EXERCISE DIRECTIONS: Search the entries below for "Where should I". Give that line and all the lines after it again, exactly, through the last, without pictures.

========================================

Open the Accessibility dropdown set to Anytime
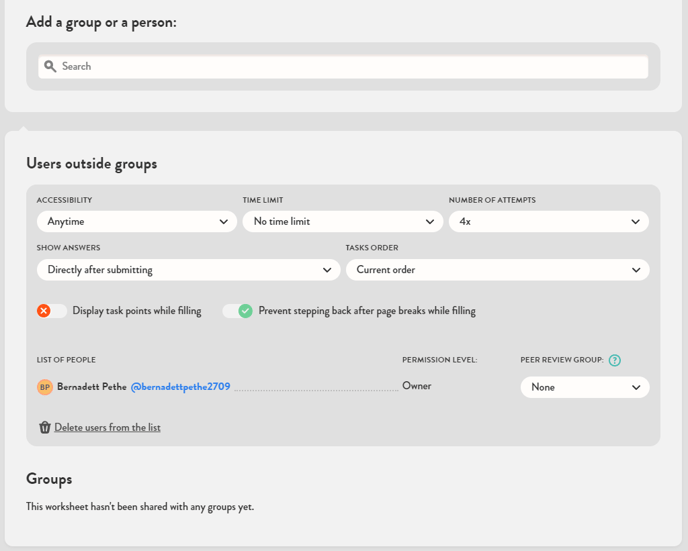The width and height of the screenshot is (688, 551). [x=137, y=222]
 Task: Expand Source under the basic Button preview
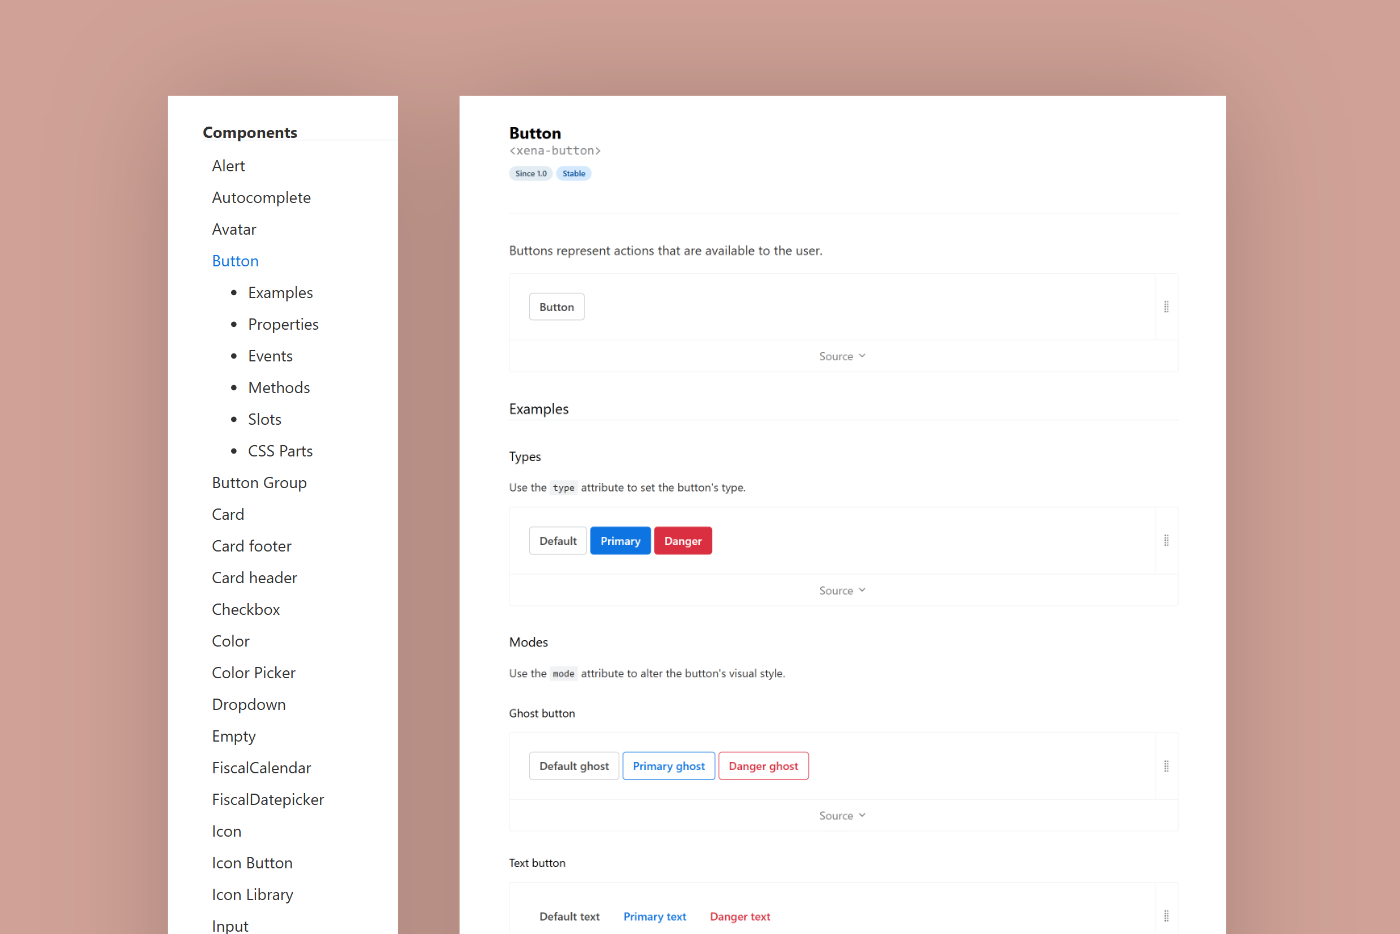tap(842, 357)
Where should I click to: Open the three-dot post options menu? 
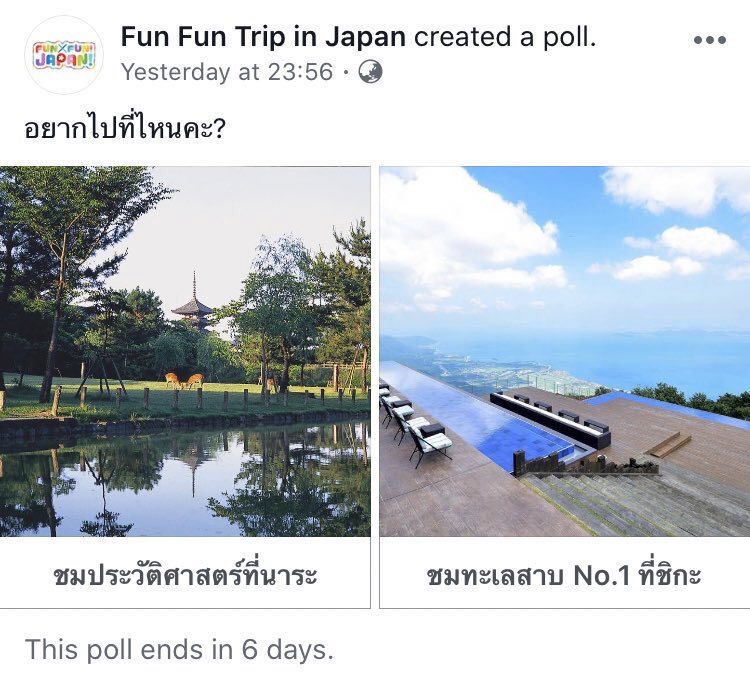pos(709,40)
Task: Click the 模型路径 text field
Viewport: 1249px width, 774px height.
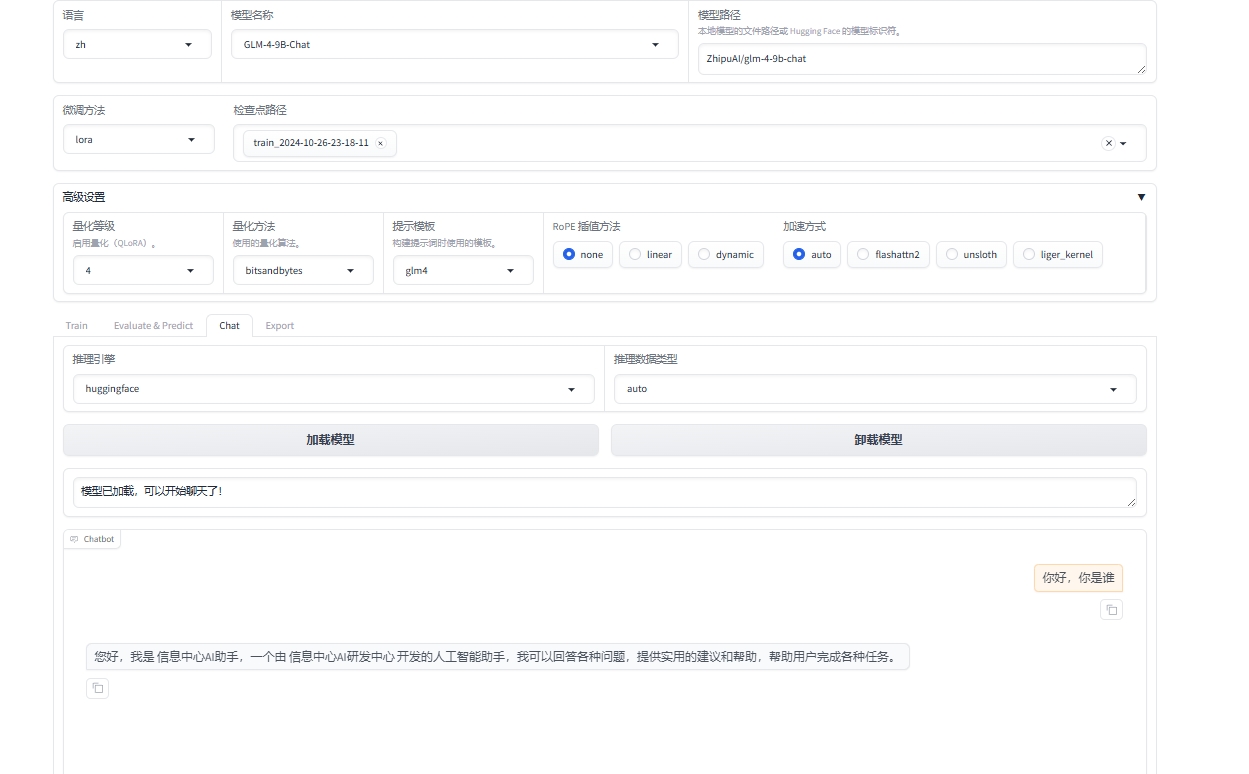Action: [x=920, y=59]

========================================

RESPONSE TO THIS EXERCISE:
Where should I click to: Open the three-dot post options menu? 
pos(709,40)
Task: Click the 模型路径 text field
Viewport: 1249px width, 774px height.
Action: [x=920, y=59]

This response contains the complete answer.